**What is needed**
Reproduce the following records line for line, with no changes.

## Begin

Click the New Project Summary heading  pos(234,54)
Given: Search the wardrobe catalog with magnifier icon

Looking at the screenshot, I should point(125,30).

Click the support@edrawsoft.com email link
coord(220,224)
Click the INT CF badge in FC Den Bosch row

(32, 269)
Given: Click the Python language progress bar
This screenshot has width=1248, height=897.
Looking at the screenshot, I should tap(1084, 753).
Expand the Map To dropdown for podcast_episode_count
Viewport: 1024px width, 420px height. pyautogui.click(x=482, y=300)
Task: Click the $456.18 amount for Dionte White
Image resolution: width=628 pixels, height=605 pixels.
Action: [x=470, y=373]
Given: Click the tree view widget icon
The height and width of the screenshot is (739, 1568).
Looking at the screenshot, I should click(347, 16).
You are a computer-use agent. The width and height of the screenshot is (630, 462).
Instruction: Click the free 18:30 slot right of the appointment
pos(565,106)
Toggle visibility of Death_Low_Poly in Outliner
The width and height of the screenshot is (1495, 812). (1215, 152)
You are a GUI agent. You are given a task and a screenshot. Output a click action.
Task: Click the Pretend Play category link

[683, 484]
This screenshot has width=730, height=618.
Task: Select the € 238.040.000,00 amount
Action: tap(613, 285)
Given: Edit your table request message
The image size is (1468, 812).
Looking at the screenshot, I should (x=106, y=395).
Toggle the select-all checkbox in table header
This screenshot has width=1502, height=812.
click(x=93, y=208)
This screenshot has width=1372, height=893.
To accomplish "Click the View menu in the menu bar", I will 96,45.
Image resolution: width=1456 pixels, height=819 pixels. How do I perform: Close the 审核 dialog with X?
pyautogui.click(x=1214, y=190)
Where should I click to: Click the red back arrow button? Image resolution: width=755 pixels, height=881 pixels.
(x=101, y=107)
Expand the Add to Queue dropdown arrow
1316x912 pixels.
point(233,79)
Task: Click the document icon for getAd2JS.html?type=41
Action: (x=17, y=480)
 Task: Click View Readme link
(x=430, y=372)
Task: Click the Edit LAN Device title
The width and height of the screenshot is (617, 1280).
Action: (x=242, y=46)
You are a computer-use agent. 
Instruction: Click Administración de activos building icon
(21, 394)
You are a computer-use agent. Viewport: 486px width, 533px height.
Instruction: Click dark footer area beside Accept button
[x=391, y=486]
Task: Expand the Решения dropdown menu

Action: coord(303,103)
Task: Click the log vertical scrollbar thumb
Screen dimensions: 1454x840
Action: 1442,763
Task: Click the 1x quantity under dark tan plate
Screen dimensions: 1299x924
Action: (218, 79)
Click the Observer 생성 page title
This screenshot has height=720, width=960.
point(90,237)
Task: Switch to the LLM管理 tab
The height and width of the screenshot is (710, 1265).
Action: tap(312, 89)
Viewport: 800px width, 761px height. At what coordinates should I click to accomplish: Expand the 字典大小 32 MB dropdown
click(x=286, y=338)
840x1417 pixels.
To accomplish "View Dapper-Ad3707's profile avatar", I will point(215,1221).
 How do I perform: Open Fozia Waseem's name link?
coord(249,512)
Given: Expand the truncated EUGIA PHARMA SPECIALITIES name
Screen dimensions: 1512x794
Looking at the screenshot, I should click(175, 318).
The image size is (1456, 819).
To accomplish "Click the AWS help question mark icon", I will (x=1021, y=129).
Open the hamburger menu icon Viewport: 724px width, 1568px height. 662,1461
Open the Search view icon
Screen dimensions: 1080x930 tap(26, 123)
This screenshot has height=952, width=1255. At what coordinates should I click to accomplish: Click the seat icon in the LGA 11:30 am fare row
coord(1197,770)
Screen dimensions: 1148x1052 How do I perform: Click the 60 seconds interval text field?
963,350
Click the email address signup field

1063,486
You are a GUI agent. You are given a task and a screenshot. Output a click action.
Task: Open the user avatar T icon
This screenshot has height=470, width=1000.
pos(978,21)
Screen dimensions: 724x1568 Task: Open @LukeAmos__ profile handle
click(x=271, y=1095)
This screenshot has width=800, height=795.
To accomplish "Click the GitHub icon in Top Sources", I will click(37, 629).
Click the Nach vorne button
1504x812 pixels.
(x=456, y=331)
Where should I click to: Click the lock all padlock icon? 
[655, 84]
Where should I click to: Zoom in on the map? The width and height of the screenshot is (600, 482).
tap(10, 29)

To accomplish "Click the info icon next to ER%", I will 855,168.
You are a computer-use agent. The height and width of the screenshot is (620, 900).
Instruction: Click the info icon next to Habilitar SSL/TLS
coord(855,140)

## End

**Answer in full**
Click the New Project Summary heading  pos(234,54)
Given: Search the wardrobe catalog with magnifier icon

Looking at the screenshot, I should point(125,30).

Click the support@edrawsoft.com email link
coord(220,224)
Click the INT CF badge in FC Den Bosch row

(32, 269)
Given: Click the Python language progress bar
This screenshot has width=1248, height=897.
Looking at the screenshot, I should tap(1084, 753).
Expand the Map To dropdown for podcast_episode_count
Viewport: 1024px width, 420px height. pyautogui.click(x=482, y=300)
Task: Click the $456.18 amount for Dionte White
Image resolution: width=628 pixels, height=605 pixels.
Action: [x=470, y=373]
Given: Click the tree view widget icon
The height and width of the screenshot is (739, 1568).
Looking at the screenshot, I should click(347, 16).
You are a computer-use agent. The width and height of the screenshot is (630, 462).
Instruction: Click the free 18:30 slot right of the appointment
pos(565,106)
Toggle visibility of Death_Low_Poly in Outliner
The width and height of the screenshot is (1495, 812). (1215, 152)
You are a GUI agent. You are given a task and a screenshot. Output a click action.
Task: Click the Pretend Play category link

[683, 484]
This screenshot has width=730, height=618.
Task: Select the € 238.040.000,00 amount
Action: tap(613, 285)
Given: Edit your table request message
The image size is (1468, 812).
Looking at the screenshot, I should (x=106, y=395).
Toggle the select-all checkbox in table header
This screenshot has width=1502, height=812.
click(x=93, y=208)
This screenshot has width=1372, height=893.
To accomplish "Click the View menu in the menu bar", I will 96,45.
Image resolution: width=1456 pixels, height=819 pixels. How do I perform: Close the 审核 dialog with X?
pyautogui.click(x=1214, y=190)
Where should I click to: Click the red back arrow button? Image resolution: width=755 pixels, height=881 pixels.
(x=101, y=107)
Expand the Add to Queue dropdown arrow
1316x912 pixels.
point(233,79)
Task: Click the document icon for getAd2JS.html?type=41
Action: (x=17, y=480)
 Task: Click View Readme link
(x=430, y=372)
Task: Click the Edit LAN Device title
The width and height of the screenshot is (617, 1280).
Action: (x=242, y=46)
You are a computer-use agent. 
Instruction: Click Administración de activos building icon
(21, 394)
You are a computer-use agent. Viewport: 486px width, 533px height.
Instruction: Click dark footer area beside Accept button
[x=391, y=486]
Task: Expand the Решения dropdown menu

Action: coord(303,103)
Task: Click the log vertical scrollbar thumb
Screen dimensions: 1454x840
Action: 1442,763
Task: Click the 1x quantity under dark tan plate
Screen dimensions: 1299x924
Action: (218, 79)
Click the Observer 생성 page title
This screenshot has height=720, width=960.
point(90,237)
Task: Switch to the LLM管理 tab
The height and width of the screenshot is (710, 1265).
Action: tap(312, 89)
Viewport: 800px width, 761px height. At what coordinates should I click to accomplish: Expand the 字典大小 32 MB dropdown
click(x=286, y=338)
840x1417 pixels.
To accomplish "View Dapper-Ad3707's profile avatar", I will point(215,1221).
 How do I perform: Open Fozia Waseem's name link?
coord(249,512)
Given: Expand the truncated EUGIA PHARMA SPECIALITIES name
Screen dimensions: 1512x794
Looking at the screenshot, I should click(175, 318).
The image size is (1456, 819).
To accomplish "Click the AWS help question mark icon", I will (x=1021, y=129).
Open the hamburger menu icon Viewport: 724px width, 1568px height. 662,1461
Open the Search view icon
Screen dimensions: 1080x930 tap(26, 123)
This screenshot has height=952, width=1255. At what coordinates should I click to accomplish: Click the seat icon in the LGA 11:30 am fare row
coord(1197,770)
Screen dimensions: 1148x1052 How do I perform: Click the 60 seconds interval text field?
963,350
Click the email address signup field

1063,486
You are a GUI agent. You are given a task and a screenshot. Output a click action.
Task: Open the user avatar T icon
This screenshot has height=470, width=1000.
pos(978,21)
Screen dimensions: 724x1568 Task: Open @LukeAmos__ profile handle
click(x=271, y=1095)
This screenshot has width=800, height=795.
To accomplish "Click the GitHub icon in Top Sources", I will click(37, 629).
Click the Nach vorne button
1504x812 pixels.
(x=456, y=331)
Where should I click to: Click the lock all padlock icon? 
[655, 84]
Where should I click to: Zoom in on the map? The width and height of the screenshot is (600, 482).
tap(10, 29)

To accomplish "Click the info icon next to ER%", I will 855,168.
You are a computer-use agent. The height and width of the screenshot is (620, 900).
Instruction: Click the info icon next to Habilitar SSL/TLS
coord(855,140)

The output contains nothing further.